-- DATA SHOWN start --

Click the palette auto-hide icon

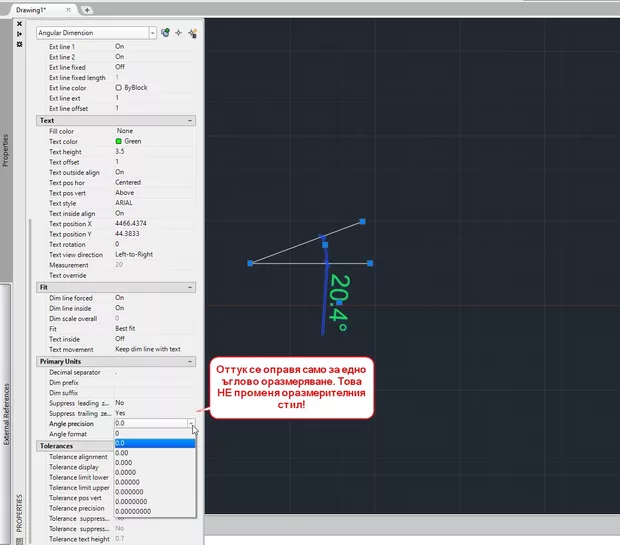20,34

-- DATA SHOWN end --
-- DATA SHOWN start --

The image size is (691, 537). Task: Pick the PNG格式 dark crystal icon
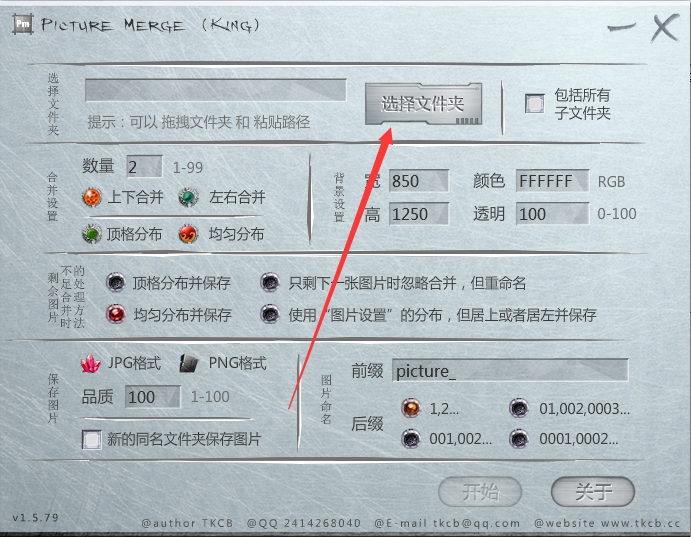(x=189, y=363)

-- DATA SHOWN end --
-- DATA SHOWN start --

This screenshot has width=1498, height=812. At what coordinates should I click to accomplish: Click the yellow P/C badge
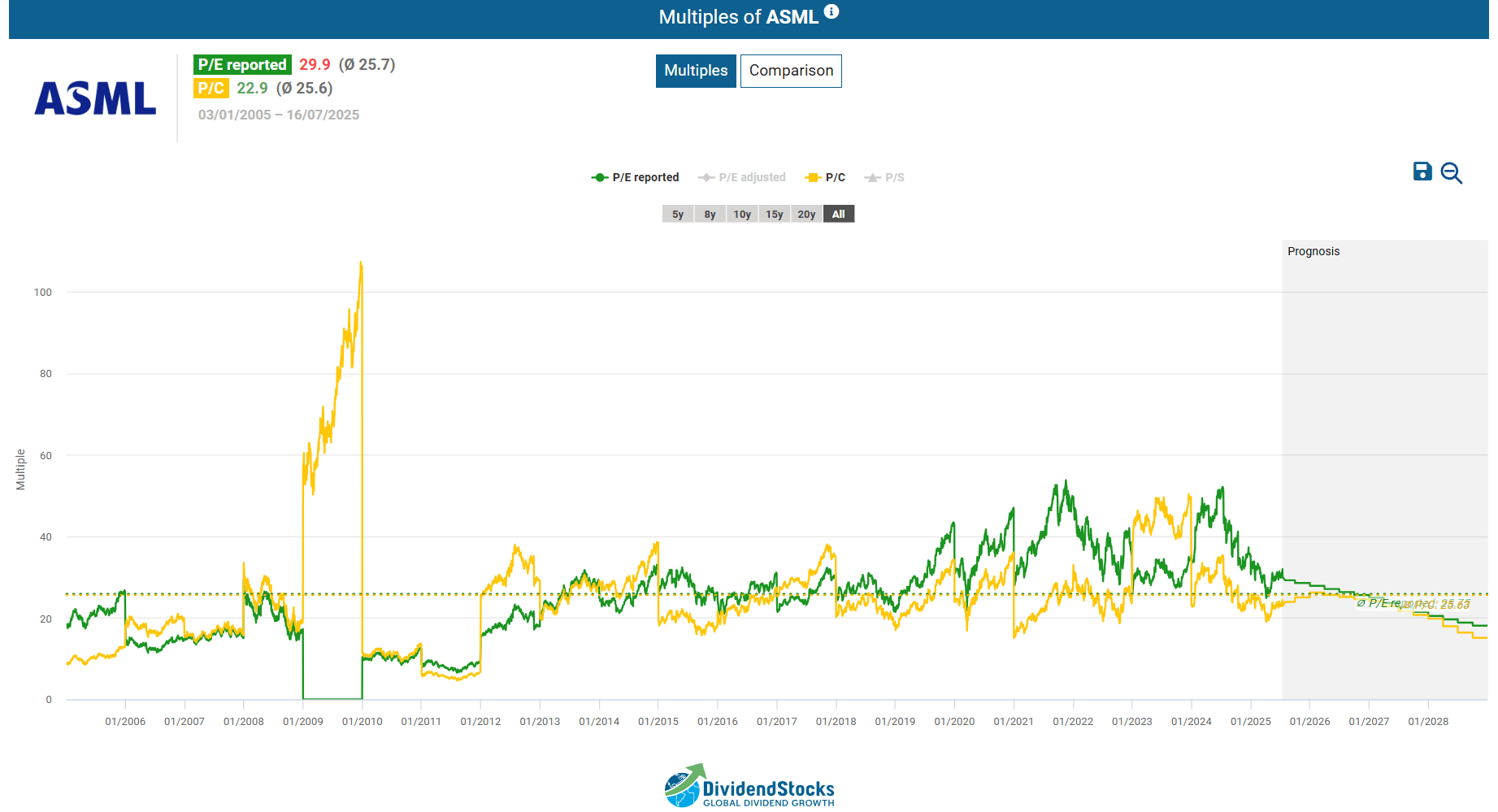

-- DATA SHOWN end --

Copy out the data starting at the line containing "The image size" and ending with the line containing "(x=189, y=363)", including both of those lines. Leave out the pictures.

→ **TASK RESULT**
The image size is (691, 537). Task: Pick the PNG格式 dark crystal icon
(x=189, y=363)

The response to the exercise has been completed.